Summerland is looking at expanding the community with a new eco-village project.
At the Aug. 9 council meeting, council unanimously voted to add the project to the municipality’s priorities with a detailed concept expected by December.
“On behalf of council, I am pleased to announce the addition of the eco-village project to our list of strategic priority projects,” said Mayor Toni Boot. “The development of an eco-village in the immediate vicinity of our Solar + Battery site complements our current priorities of infrastructure investment, active lifestyles, alternative energy and further confirms our commitment to sustainable and resilient development practices.”
The proposed eco-village would be developed on Cartwright Mountain where work for residential development, including initial environmental surveys, consideration of fire hazards, recreational uses in the area and adjacent landowner interests, were already explored.

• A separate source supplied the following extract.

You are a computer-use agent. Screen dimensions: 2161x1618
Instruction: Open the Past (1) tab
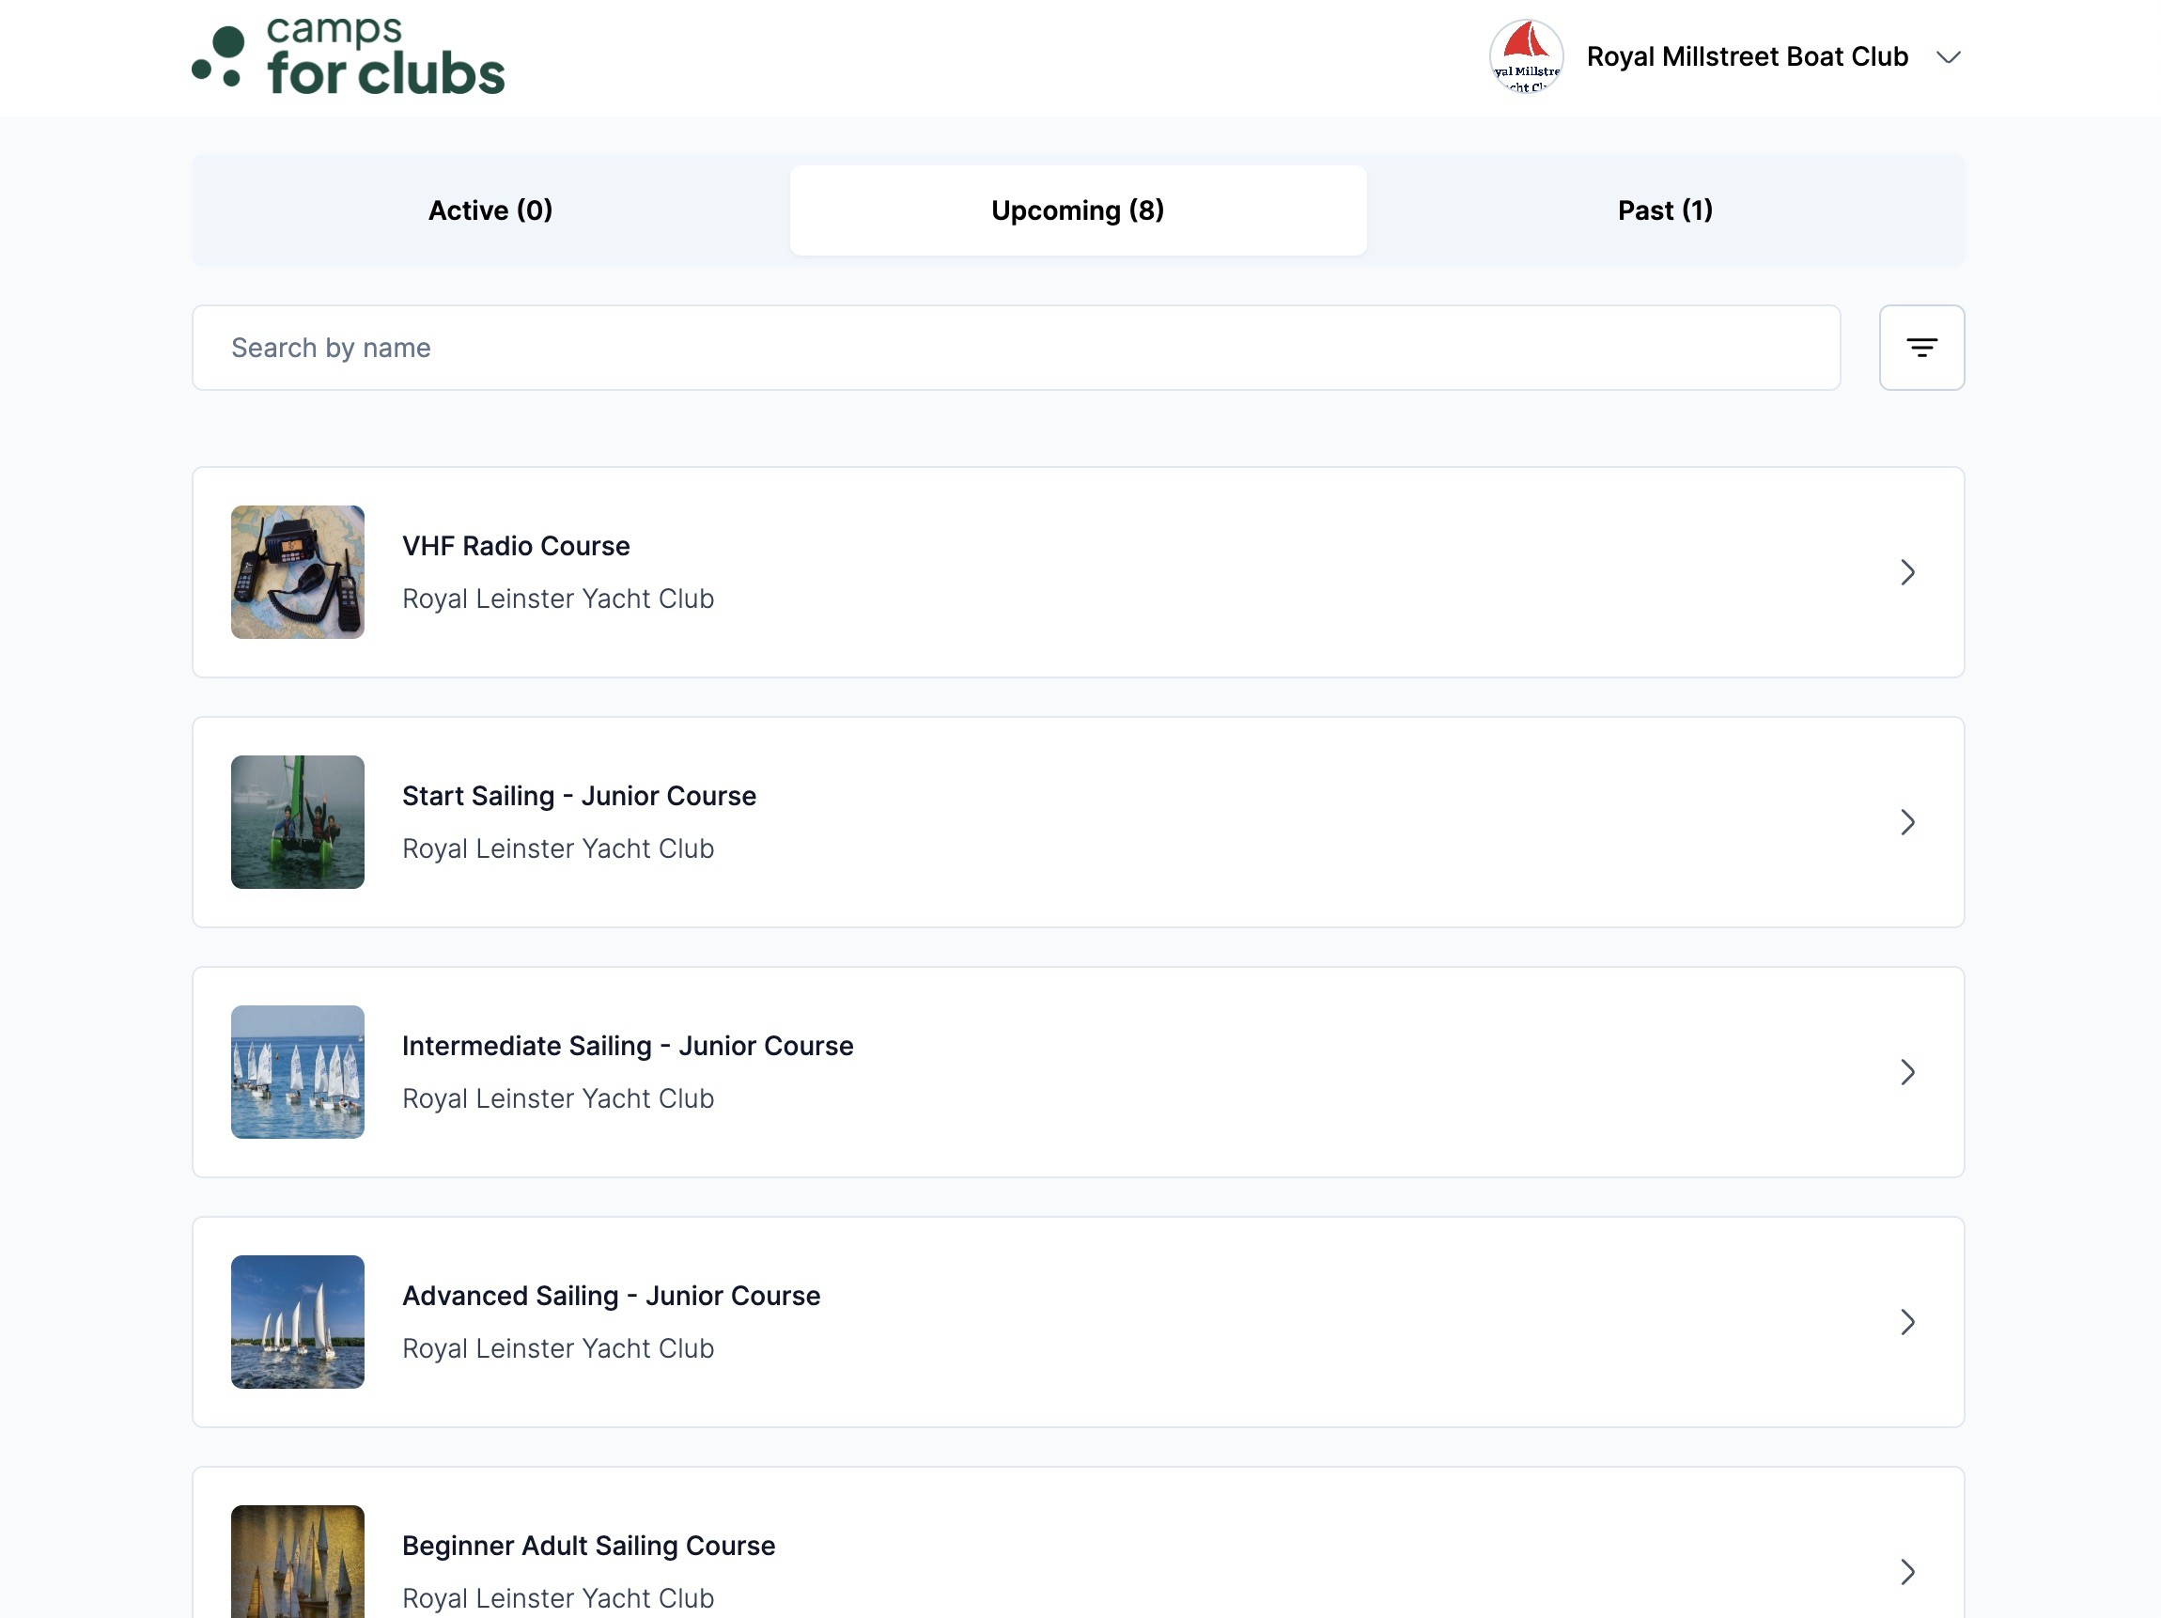1665,210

Graham Statt, Summerland’s chief administrative officer, said the preliminary plan calls for 40 to 60 single family homes in the area. However, the number could increase if multi-family buildings are constructed.
He said the houses will be designed as environmentally friendly dwellings and will likely have solar panels on their roofs. In addition, the houses may tap in to the solar energy project in the same area. The houses will be connected to the municipality’s water, sewer and electrical systems.
“It appears feasible to do a responsible development at this location,” Statt said.
The development proposal is for new homes to be built to a high environmental standard using alternative energy sources for climate resiliency and greenhouse gas mitigation.
“Summerland is moving forward in a sustainable direction,” said Coun. Tim Lezard of the Penticton Indian Band. “The concept for the eco-village aligns with the need to protect, preserve and enhance human interaction with nature. This is not a new idea and has been practiced by the Okanagan people for generations. This brings the way of living full circle and will pave the way for future generations.”
In addition to residential homes, the project could help support the creation of a sewer extension in the area, to service the nearby Deer Ridge area, alleviating environmental issues with private septic systems in that area.
The plan may also include formalizing the currently undesignated recreation trail system in the area, which may result in a new park designation that will protect a large portion of the mountain.
“As representatives of the Test of Humanity trail users, we are pleased to support the proposed eco-village project. We feel the protected area will ensure continued trail access for hikers and bikers,” said Nic and Shei Seaton. “The incorporation of a designated parking area will alleviate congestion on Morrow Avenue and create more opportunities for trail users. We are also excited about the potential for building a bike park in the future to help promote cycling for young riders.”
Statt said the trails will be designed to respect the environment in the area and to keep off of private land.
The next steps include the release of a request for proposals for the eco-village development concept, engagement with the community, and further environmental and engineering evaluation to refine the design.